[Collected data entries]
***
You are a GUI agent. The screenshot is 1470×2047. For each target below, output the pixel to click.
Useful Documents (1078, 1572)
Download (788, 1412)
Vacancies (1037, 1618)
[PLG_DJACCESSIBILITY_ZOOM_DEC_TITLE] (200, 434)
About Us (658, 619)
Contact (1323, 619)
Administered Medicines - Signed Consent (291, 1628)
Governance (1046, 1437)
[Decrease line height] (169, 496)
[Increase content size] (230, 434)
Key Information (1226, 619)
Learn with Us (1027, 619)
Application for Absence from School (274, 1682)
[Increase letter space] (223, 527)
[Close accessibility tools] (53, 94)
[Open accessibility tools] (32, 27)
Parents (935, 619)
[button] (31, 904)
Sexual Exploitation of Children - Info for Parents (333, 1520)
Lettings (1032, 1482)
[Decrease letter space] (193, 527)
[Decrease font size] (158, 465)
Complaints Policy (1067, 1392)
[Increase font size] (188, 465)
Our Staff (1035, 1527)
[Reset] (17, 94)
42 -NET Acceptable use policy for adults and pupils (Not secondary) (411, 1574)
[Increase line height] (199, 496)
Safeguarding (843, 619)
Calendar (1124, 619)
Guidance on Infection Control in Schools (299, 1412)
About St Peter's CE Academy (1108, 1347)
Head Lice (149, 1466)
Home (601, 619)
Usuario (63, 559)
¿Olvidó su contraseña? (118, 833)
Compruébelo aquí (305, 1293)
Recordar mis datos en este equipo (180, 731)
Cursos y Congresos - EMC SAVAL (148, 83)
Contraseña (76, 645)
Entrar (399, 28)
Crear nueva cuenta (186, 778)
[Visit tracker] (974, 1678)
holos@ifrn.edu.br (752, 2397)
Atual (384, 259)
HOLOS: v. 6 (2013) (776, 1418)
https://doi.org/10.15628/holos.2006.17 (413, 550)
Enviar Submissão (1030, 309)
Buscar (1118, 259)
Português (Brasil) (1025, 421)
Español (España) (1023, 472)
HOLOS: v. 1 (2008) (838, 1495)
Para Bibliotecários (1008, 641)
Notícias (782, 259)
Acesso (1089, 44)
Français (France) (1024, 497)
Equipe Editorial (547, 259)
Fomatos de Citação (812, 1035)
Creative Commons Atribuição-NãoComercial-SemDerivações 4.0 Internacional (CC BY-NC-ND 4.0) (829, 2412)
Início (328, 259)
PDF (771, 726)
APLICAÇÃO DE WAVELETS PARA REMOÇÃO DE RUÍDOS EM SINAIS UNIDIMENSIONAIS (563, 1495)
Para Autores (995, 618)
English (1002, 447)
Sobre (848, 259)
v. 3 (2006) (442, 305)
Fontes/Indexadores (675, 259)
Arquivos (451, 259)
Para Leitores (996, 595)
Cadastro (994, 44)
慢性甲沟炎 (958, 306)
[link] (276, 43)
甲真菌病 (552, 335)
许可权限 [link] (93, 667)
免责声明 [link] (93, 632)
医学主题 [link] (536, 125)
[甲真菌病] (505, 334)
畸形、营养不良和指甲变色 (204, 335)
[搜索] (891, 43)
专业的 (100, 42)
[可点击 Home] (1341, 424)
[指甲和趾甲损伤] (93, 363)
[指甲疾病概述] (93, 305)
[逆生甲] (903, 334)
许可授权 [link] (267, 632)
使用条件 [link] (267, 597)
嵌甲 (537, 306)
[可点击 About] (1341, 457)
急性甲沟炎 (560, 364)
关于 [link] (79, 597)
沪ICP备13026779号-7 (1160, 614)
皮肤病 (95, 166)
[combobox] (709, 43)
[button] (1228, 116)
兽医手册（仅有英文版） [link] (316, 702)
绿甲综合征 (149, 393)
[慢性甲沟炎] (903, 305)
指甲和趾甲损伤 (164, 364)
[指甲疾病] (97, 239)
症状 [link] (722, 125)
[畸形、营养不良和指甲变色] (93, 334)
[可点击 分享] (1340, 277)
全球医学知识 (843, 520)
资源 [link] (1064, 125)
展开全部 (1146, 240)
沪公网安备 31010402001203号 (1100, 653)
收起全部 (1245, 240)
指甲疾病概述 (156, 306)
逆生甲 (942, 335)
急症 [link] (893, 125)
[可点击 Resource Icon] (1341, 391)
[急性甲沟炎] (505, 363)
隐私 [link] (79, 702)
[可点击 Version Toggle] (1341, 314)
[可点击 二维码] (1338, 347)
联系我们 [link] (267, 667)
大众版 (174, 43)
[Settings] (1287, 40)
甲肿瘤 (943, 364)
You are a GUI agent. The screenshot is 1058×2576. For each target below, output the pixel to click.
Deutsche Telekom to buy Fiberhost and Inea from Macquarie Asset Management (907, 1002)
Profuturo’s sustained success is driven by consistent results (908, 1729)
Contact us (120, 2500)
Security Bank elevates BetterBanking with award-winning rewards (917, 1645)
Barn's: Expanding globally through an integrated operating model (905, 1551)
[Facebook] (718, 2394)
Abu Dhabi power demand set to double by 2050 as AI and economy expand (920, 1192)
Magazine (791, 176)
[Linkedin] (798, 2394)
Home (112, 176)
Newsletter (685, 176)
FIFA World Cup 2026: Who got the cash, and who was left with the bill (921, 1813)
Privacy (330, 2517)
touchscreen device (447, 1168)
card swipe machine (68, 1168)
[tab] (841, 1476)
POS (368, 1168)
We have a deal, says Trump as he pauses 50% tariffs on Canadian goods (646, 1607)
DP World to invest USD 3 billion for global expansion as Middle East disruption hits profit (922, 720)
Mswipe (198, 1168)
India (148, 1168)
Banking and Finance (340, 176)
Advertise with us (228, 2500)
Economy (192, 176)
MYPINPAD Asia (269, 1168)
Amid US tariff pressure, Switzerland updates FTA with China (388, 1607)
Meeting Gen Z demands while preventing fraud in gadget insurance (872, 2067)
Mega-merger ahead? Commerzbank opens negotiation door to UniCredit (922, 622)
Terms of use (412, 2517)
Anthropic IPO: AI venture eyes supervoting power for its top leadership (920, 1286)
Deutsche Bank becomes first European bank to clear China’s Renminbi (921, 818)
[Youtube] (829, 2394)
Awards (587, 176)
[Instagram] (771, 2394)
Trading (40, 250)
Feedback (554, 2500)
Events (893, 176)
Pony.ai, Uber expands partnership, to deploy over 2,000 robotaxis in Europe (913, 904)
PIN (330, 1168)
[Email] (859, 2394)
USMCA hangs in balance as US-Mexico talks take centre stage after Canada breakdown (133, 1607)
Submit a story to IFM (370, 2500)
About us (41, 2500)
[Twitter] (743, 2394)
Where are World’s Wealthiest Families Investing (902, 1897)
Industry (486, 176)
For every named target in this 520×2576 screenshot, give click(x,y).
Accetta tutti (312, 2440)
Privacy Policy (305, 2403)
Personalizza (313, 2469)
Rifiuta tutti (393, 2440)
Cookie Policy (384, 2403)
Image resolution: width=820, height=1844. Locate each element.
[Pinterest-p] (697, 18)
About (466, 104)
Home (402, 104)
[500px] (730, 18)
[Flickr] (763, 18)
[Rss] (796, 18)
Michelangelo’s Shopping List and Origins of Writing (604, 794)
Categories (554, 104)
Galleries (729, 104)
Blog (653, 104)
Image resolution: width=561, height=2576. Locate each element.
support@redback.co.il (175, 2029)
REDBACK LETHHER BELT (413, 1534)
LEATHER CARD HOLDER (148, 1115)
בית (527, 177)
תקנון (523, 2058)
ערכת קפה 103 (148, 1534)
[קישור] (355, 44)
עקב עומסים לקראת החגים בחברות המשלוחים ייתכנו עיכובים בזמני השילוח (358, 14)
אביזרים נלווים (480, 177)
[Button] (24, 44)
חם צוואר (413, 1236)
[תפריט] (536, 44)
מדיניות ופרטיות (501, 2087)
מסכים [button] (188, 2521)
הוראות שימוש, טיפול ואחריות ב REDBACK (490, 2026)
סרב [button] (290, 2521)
***
> [INSTRUCTIONS FOR THE TASK]: Set down every entry once more, exactly as it was written above.

> [WRITTEN ANSWER]:
You are a GUI agent. The screenshot is 1470×2047. For each target below, output the pixel to click.
Useful Documents (1078, 1572)
Download (788, 1412)
Vacancies (1037, 1618)
[PLG_DJACCESSIBILITY_ZOOM_DEC_TITLE] (200, 434)
About Us (658, 619)
Contact (1323, 619)
Administered Medicines - Signed Consent (291, 1628)
Governance (1046, 1437)
[Decrease line height] (169, 496)
[Increase content size] (230, 434)
Key Information (1226, 619)
Learn with Us (1027, 619)
Application for Absence from School (274, 1682)
[Increase letter space] (223, 527)
[Close accessibility tools] (53, 94)
[Open accessibility tools] (32, 27)
Parents (935, 619)
[button] (31, 904)
Sexual Exploitation of Children - Info for Parents (333, 1520)
Lettings (1032, 1482)
[Decrease letter space] (193, 527)
[Decrease font size] (158, 465)
Complaints Policy (1067, 1392)
[Increase font size] (188, 465)
Our Staff (1035, 1527)
[Reset] (17, 94)
42 -NET Acceptable use policy for adults and pupils (Not secondary) (411, 1574)
[Increase line height] (199, 496)
Safeguarding (843, 619)
Calendar (1124, 619)
Guidance on Infection Control in Schools (299, 1412)
About St Peter's CE Academy (1108, 1347)
Head Lice (149, 1466)
Home (601, 619)
Usuario (63, 559)
¿Olvidó su contraseña? (118, 833)
Compruébelo aquí (305, 1293)
Recordar mis datos en este equipo (180, 731)
Cursos y Congresos - EMC SAVAL (148, 83)
Contraseña (76, 645)
Entrar (399, 28)
Crear nueva cuenta (186, 778)
[Visit tracker] (974, 1678)
holos@ifrn.edu.br (752, 2397)
Atual (384, 259)
HOLOS: v. 6 (2013) (776, 1418)
https://doi.org/10.15628/holos.2006.17 (413, 550)
Enviar Submissão (1030, 309)
Buscar (1118, 259)
Português (Brasil) (1025, 421)
Español (España) (1023, 472)
HOLOS: v. 1 (2008) (838, 1495)
Para Bibliotecários (1008, 641)
Notícias (782, 259)
Acesso (1089, 44)
Français (France) (1024, 497)
Equipe Editorial (547, 259)
Fomatos de Citação (812, 1035)
Creative Commons Atribuição-NãoComercial-SemDerivações 4.0 Internacional (CC BY-NC-ND 4.0) (829, 2412)
Início (328, 259)
PDF (771, 726)
APLICAÇÃO DE WAVELETS PARA REMOÇÃO DE RUÍDOS EM SINAIS UNIDIMENSIONAIS (563, 1495)
Para Autores (995, 618)
English (1002, 447)
Sobre (848, 259)
v. 3 (2006) (442, 305)
Fontes/Indexadores (675, 259)
Arquivos (451, 259)
Para Leitores (996, 595)
Cadastro (994, 44)
慢性甲沟炎 (958, 306)
[link] (276, 43)
甲真菌病 (552, 335)
许可权限 [link] (93, 667)
免责声明 [link] (93, 632)
医学主题 [link] (536, 125)
[甲真菌病] (505, 334)
畸形、营养不良和指甲变色 (204, 335)
[搜索] (891, 43)
专业的 (100, 42)
[可点击 Home] (1341, 424)
[指甲和趾甲损伤] (93, 363)
[指甲疾病概述] (93, 305)
[逆生甲] (903, 334)
许可授权 [link] (267, 632)
使用条件 [link] (267, 597)
嵌甲 (537, 306)
[可点击 About] (1341, 457)
急性甲沟炎 (560, 364)
关于 [link] (79, 597)
沪ICP备13026779号-7 (1160, 614)
皮肤病 (95, 166)
[combobox] (709, 43)
[button] (1228, 116)
兽医手册（仅有英文版） [link] (316, 702)
绿甲综合征 (149, 393)
[慢性甲沟炎] (903, 305)
指甲和趾甲损伤 (164, 364)
[指甲疾病] (97, 239)
症状 [link] (722, 125)
[畸形、营养不良和指甲变色] (93, 334)
[可点击 分享] (1340, 277)
全球医学知识 (843, 520)
资源 [link] (1064, 125)
展开全部 (1146, 240)
沪公网安备 31010402001203号 (1100, 653)
收起全部 (1245, 240)
指甲疾病概述 (156, 306)
逆生甲 (942, 335)
急症 [link] (893, 125)
[可点击 Resource Icon] (1341, 391)
[急性甲沟炎] (505, 363)
隐私 [link] (79, 702)
[可点击 Version Toggle] (1341, 314)
[可点击 二维码] (1338, 347)
联系我们 [link] (267, 667)
大众版 (174, 43)
[Settings] (1287, 40)
甲肿瘤 (943, 364)
You are a GUI agent. The screenshot is 1058×2576. For each target below, output the pixel to click.
Deutsche Telekom to buy Fiberhost and Inea from Macquarie Asset Management (907, 1002)
Profuturo’s sustained success is driven by consistent results (908, 1729)
Contact us (120, 2500)
Security Bank elevates BetterBanking with award-winning rewards (917, 1645)
Barn's: Expanding globally through an integrated operating model (905, 1551)
[Facebook] (718, 2394)
Abu Dhabi power demand set to double by 2050 as AI and economy expand (920, 1192)
Magazine (791, 176)
[Linkedin] (798, 2394)
Home (112, 176)
Newsletter (685, 176)
FIFA World Cup 2026: Who got the cash, and who was left with the bill (921, 1813)
Privacy (330, 2517)
touchscreen device (447, 1168)
card swipe machine (68, 1168)
[tab] (841, 1476)
POS (368, 1168)
We have a deal, says Trump as he pauses 50% tariffs on Canadian goods (646, 1607)
DP World to invest USD 3 billion for global expansion as Middle East disruption hits profit (922, 720)
Mswipe (198, 1168)
India (148, 1168)
Banking and Finance (340, 176)
Advertise with us (228, 2500)
Economy (192, 176)
MYPINPAD Asia (269, 1168)
Amid US tariff pressure, Switzerland updates FTA with China (388, 1607)
Meeting Gen Z demands while preventing fraud in gadget insurance (872, 2067)
Mega-merger ahead? Commerzbank opens negotiation door to UniCredit (922, 622)
Terms of use (412, 2517)
Anthropic IPO: AI venture eyes supervoting power for its top leadership (920, 1286)
Deutsche Bank becomes first European bank to clear China’s Renminbi (921, 818)
[Youtube] (829, 2394)
Awards (587, 176)
[Instagram] (771, 2394)
Trading (40, 250)
Feedback (554, 2500)
Events (893, 176)
Pony.ai, Uber expands partnership, to deploy over 2,000 robotaxis in Europe (913, 904)
PIN (330, 1168)
[Email] (859, 2394)
USMCA hangs in balance as US-Mexico talks take centre stage after Canada breakdown (133, 1607)
Submit a story to IFM (370, 2500)
About us (41, 2500)
[Twitter] (743, 2394)
Where are World’s Wealthiest Families Investing (902, 1897)
Industry (486, 176)
For every named target in this 520×2576 screenshot, give click(x,y).
Accetta tutti (312, 2440)
Privacy Policy (305, 2403)
Personalizza (313, 2469)
Rifiuta tutti (393, 2440)
Cookie Policy (384, 2403)
Image resolution: width=820, height=1844. Locate each element.
[Pinterest-p] (697, 18)
About (466, 104)
Home (402, 104)
[500px] (730, 18)
[Flickr] (763, 18)
[Rss] (796, 18)
Michelangelo’s Shopping List and Origins of Writing (604, 794)
Categories (554, 104)
Galleries (729, 104)
Blog (653, 104)
Image resolution: width=561, height=2576. Locate each element.
support@redback.co.il (175, 2029)
REDBACK LETHHER BELT (413, 1534)
LEATHER CARD HOLDER (148, 1115)
בית (527, 177)
תקנון (523, 2058)
ערכת קפה 103 (148, 1534)
[קישור] (355, 44)
עקב עומסים לקראת החגים בחברות המשלוחים ייתכנו עיכובים בזמני השילוח (358, 14)
אביזרים נלווים (480, 177)
[Button] (24, 44)
חם צוואר (413, 1236)
[תפריט] (536, 44)
מדיניות ופרטיות (501, 2087)
מסכים [button] (188, 2521)
הוראות שימוש, טיפול ואחריות ב REDBACK (490, 2026)
סרב [button] (290, 2521)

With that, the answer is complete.